• EXERCISE:
Would you write out the full listing exactly, without any pictures?

_ _ _ _ _ _ _

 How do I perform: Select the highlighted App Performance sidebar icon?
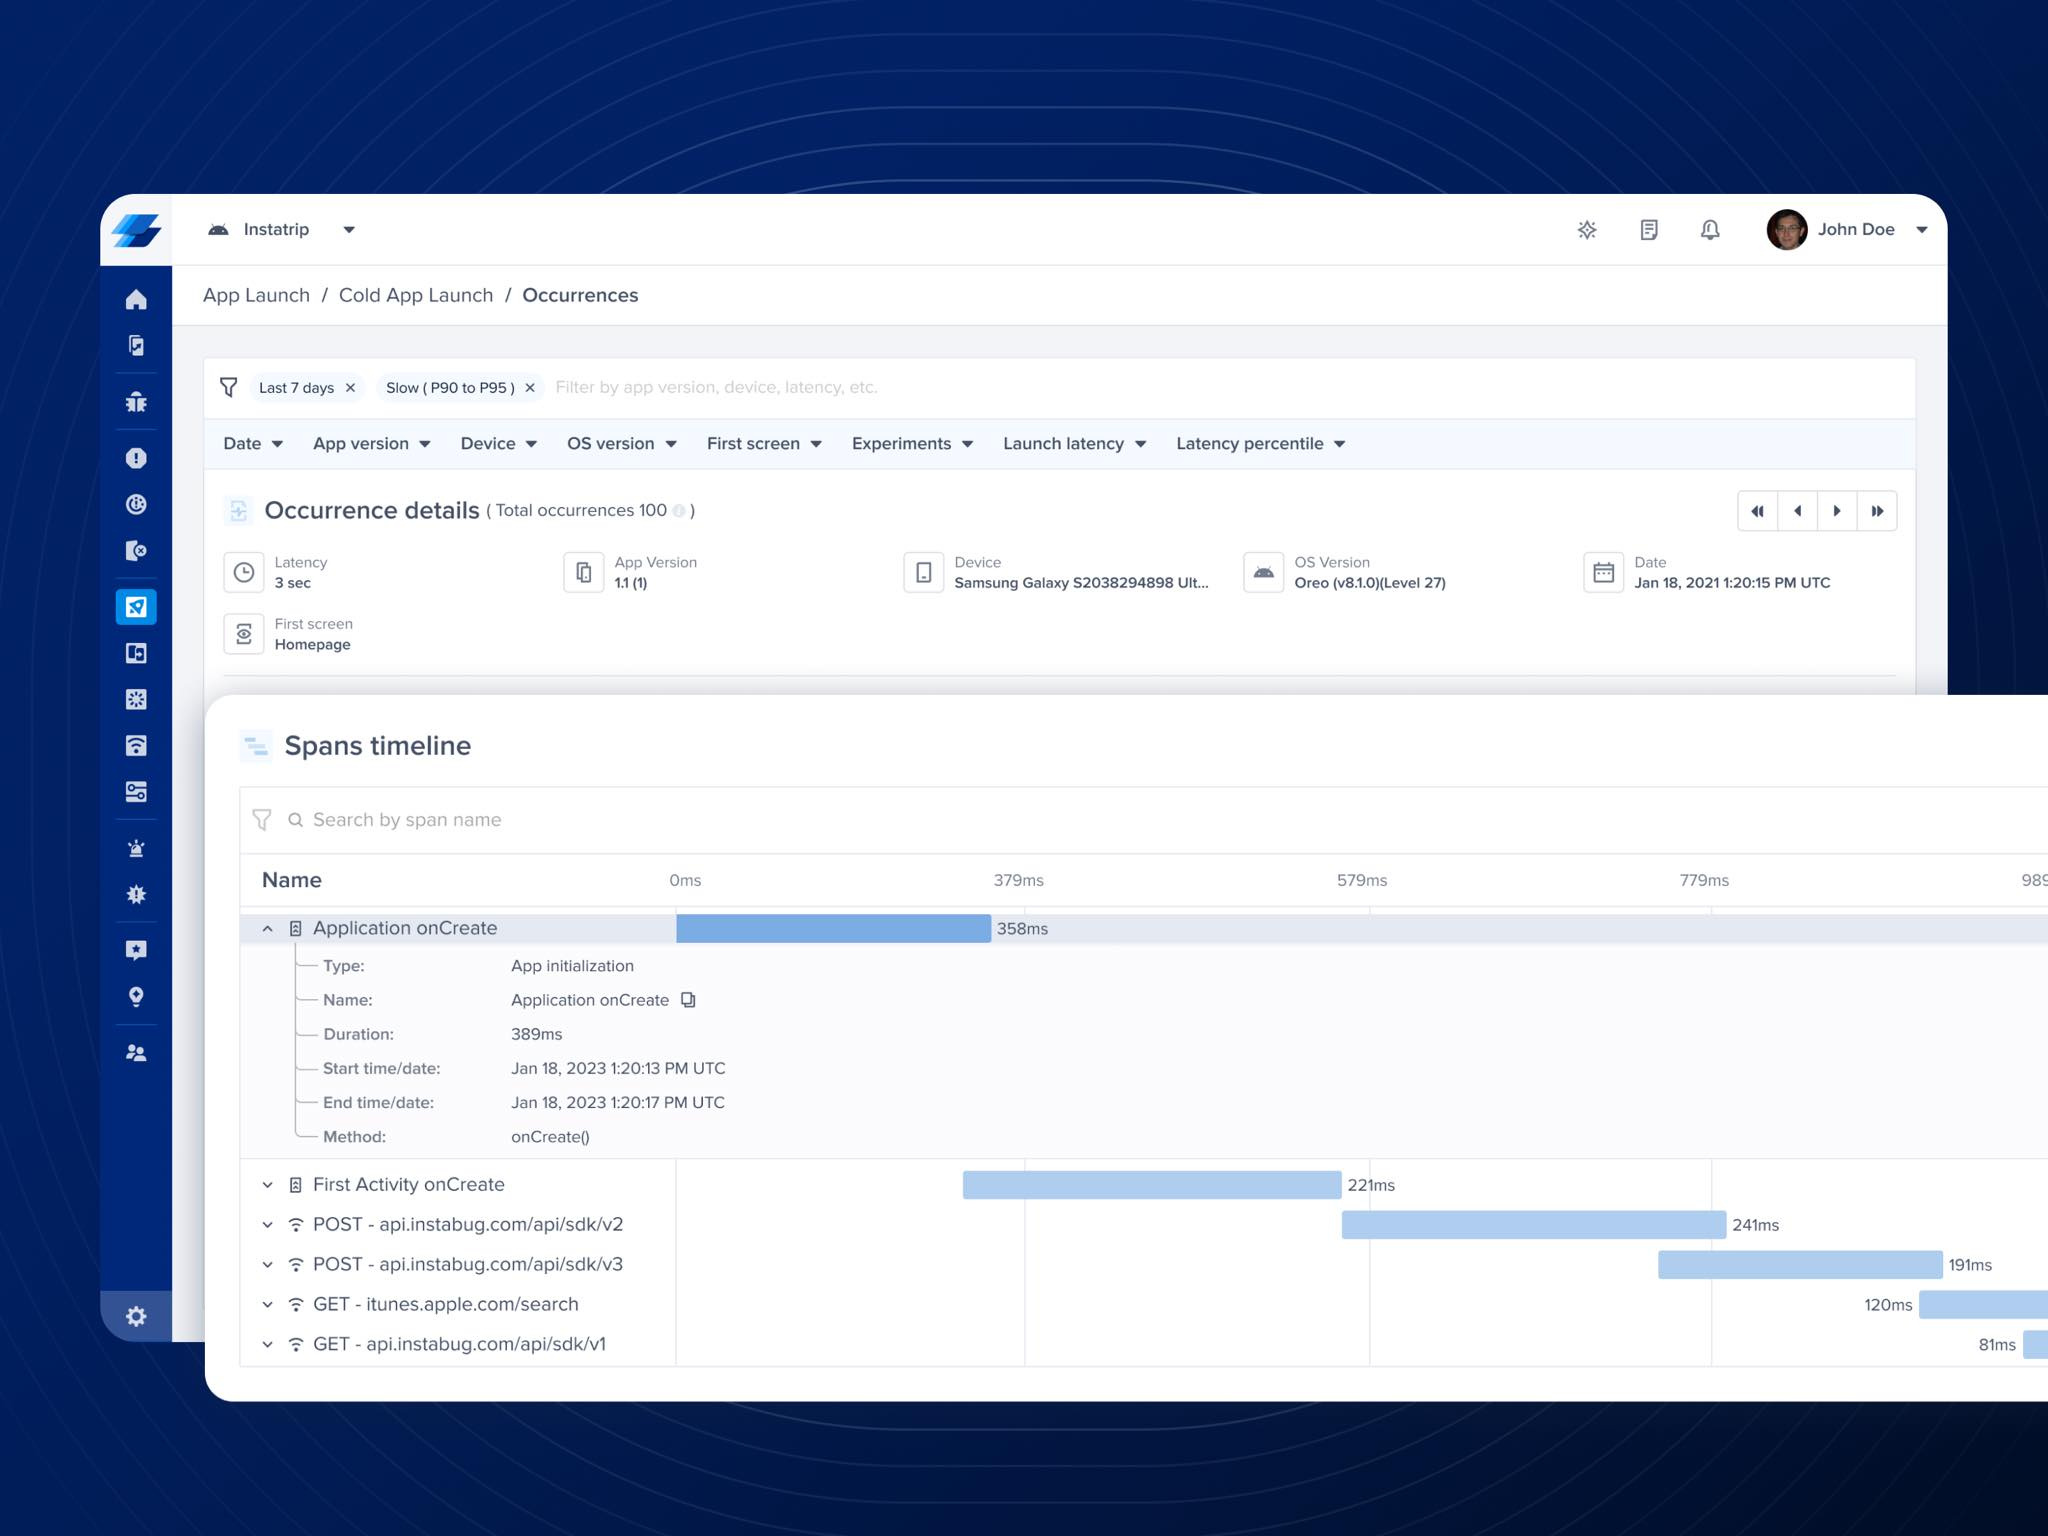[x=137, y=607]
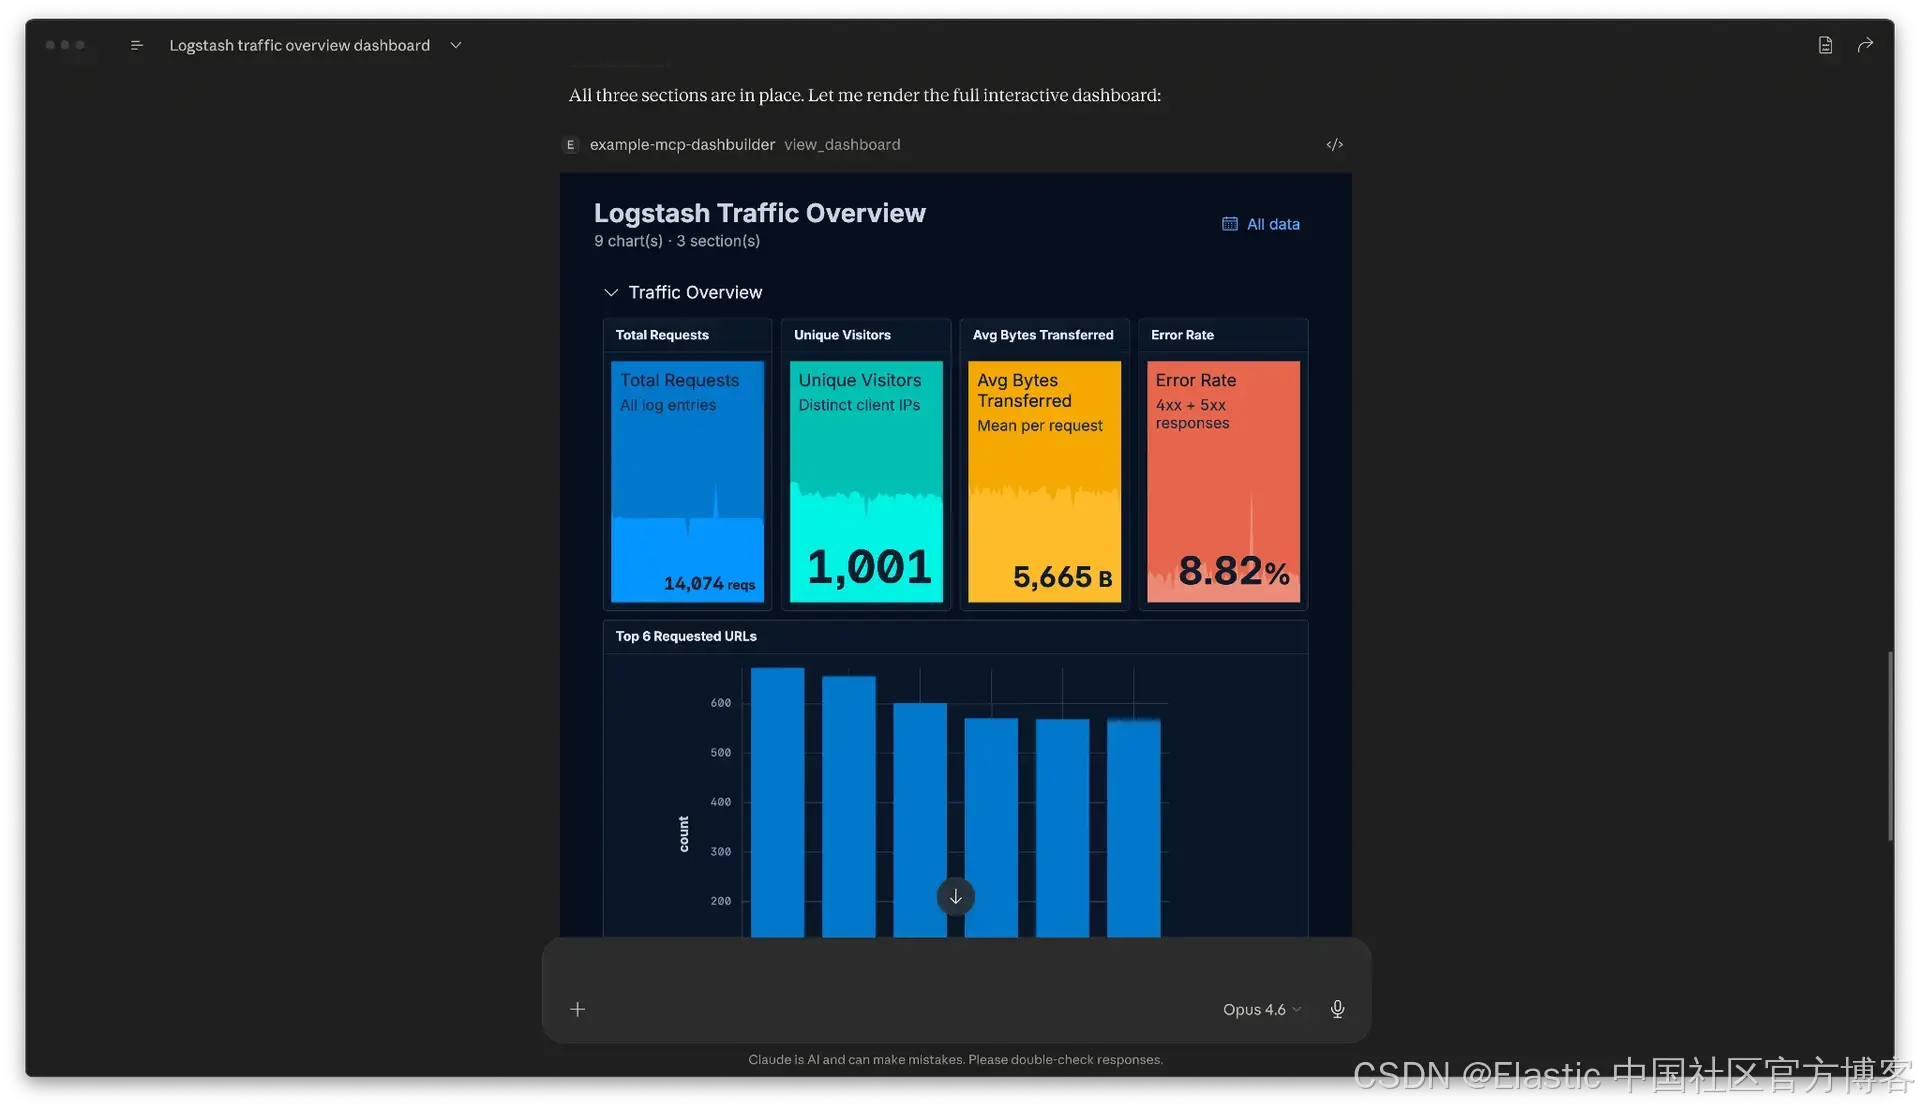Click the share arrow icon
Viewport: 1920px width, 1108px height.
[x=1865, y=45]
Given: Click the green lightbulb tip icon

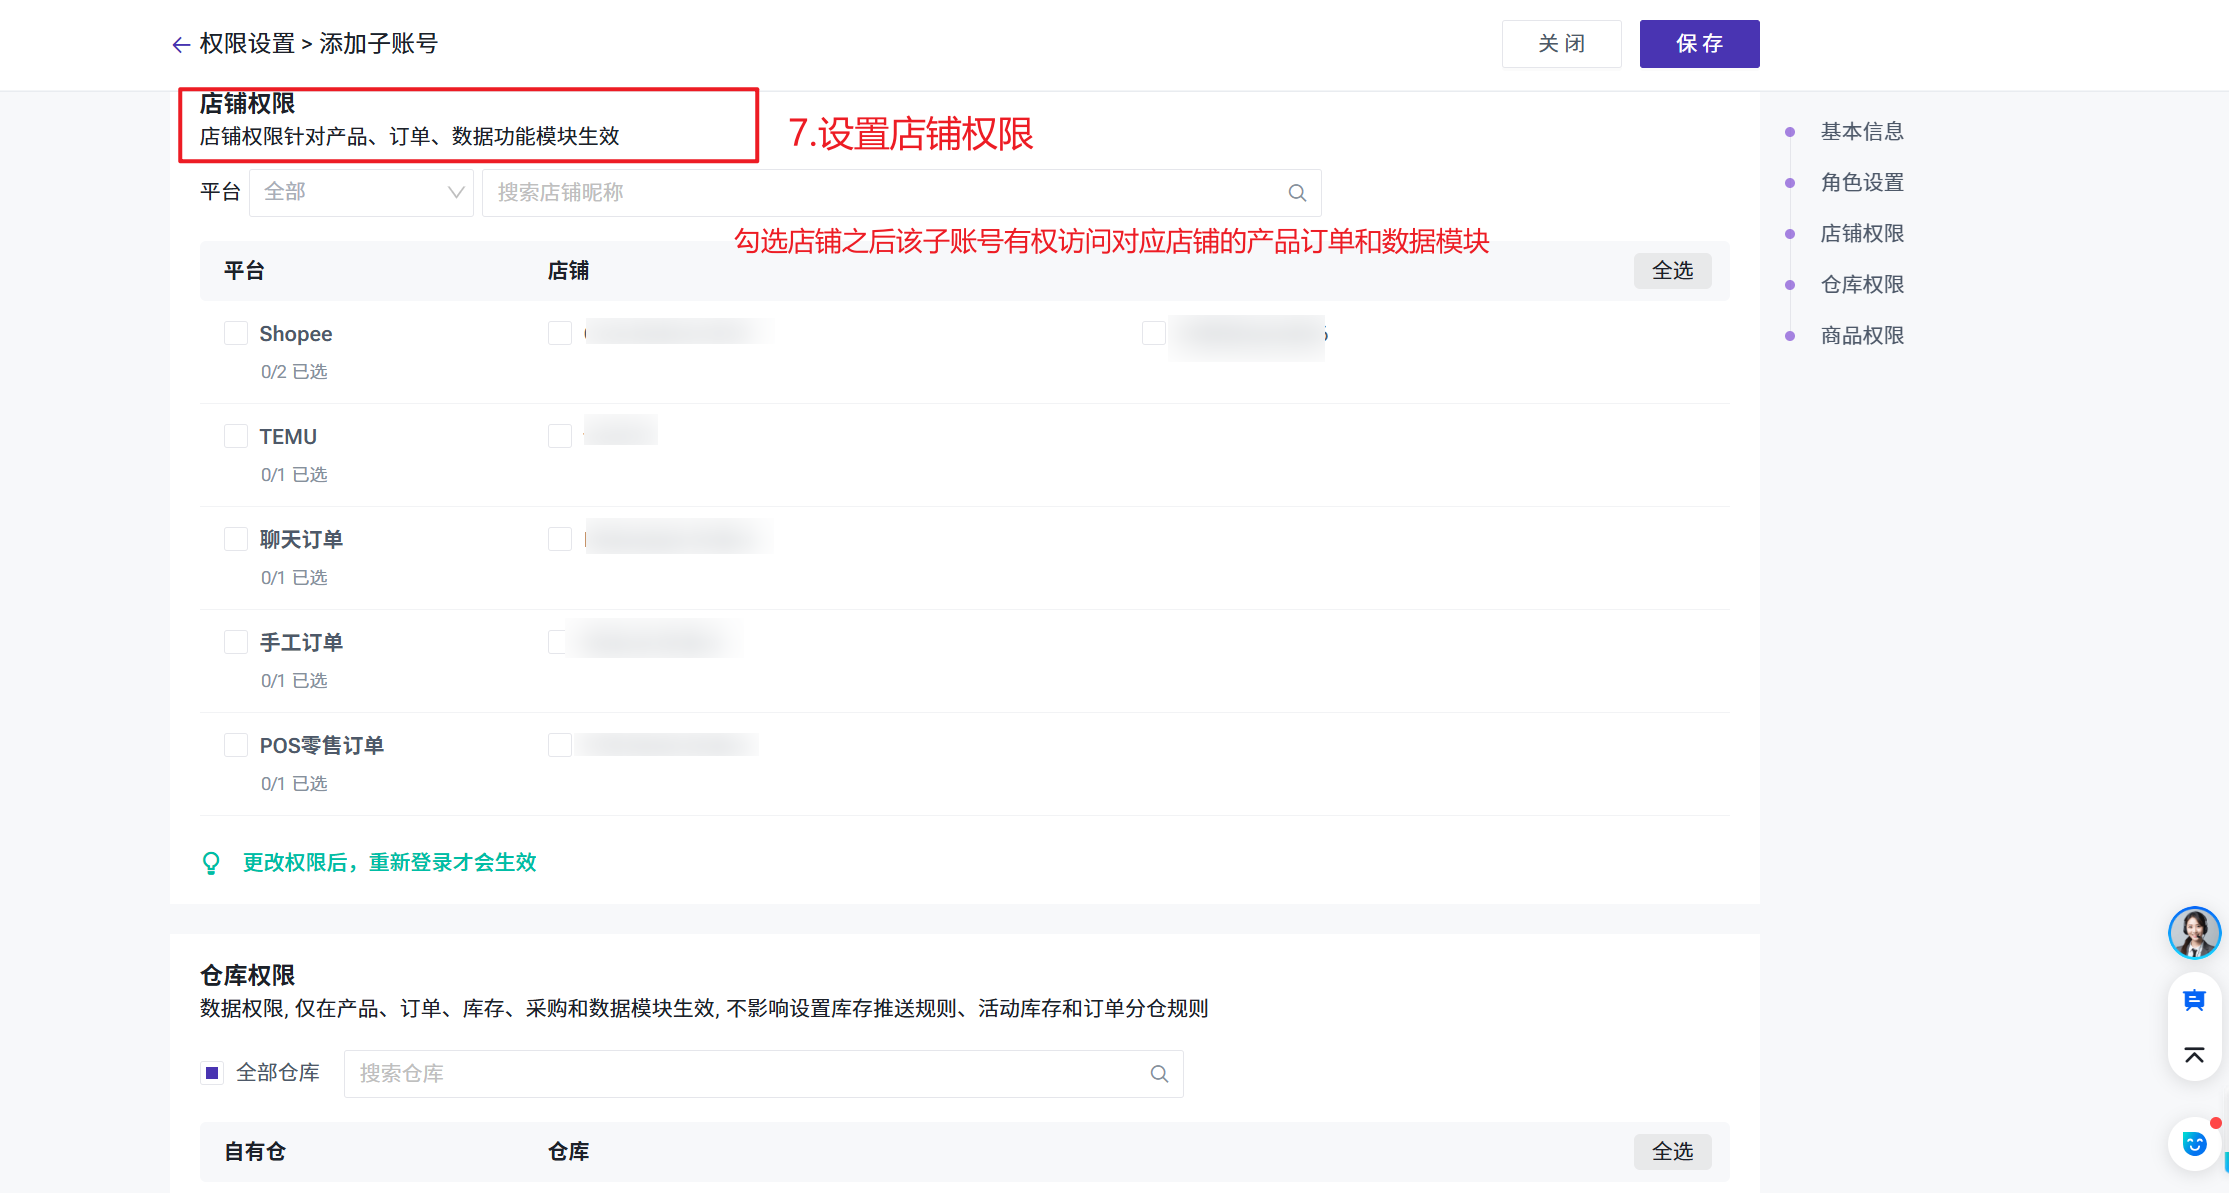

_ _ _ _ _ _ _

• RESULT OF THIS EXERCISE:
 How do I perform: Select the highlighted App Performance sidebar icon?
[x=137, y=607]
Click the share arrow icon
Viewport: 1920px width, 1108px height.
[x=1865, y=45]
Given: Click the green lightbulb tip icon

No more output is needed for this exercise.